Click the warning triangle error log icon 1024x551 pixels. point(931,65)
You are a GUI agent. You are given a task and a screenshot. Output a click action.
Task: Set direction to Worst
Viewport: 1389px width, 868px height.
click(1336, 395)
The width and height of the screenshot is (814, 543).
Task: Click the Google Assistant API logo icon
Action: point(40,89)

§ WHAT IS REQUIRED:
Put the part of the data that opens with the line containing "You are a GUI" and runs through the last line into a Markdown table. Use the columns Row and Line, number each row, and leave out any blank lines.

§ CORRECT RESPONSE:
| Row | Line |
|---|---|
| 1 | You are a GUI agent. You are given a task and a screenshot. Output a click action. |
| 2 | Task: Set direction to Worst |
| 3 | Viewport: 1389px width, 868px height. |
| 4 | click(1336, 395) |
| 5 | The width and height of the screenshot is (814, 543). |
| 6 | Task: Click the Google Assistant API logo icon |
| 7 | Action: point(40,89) |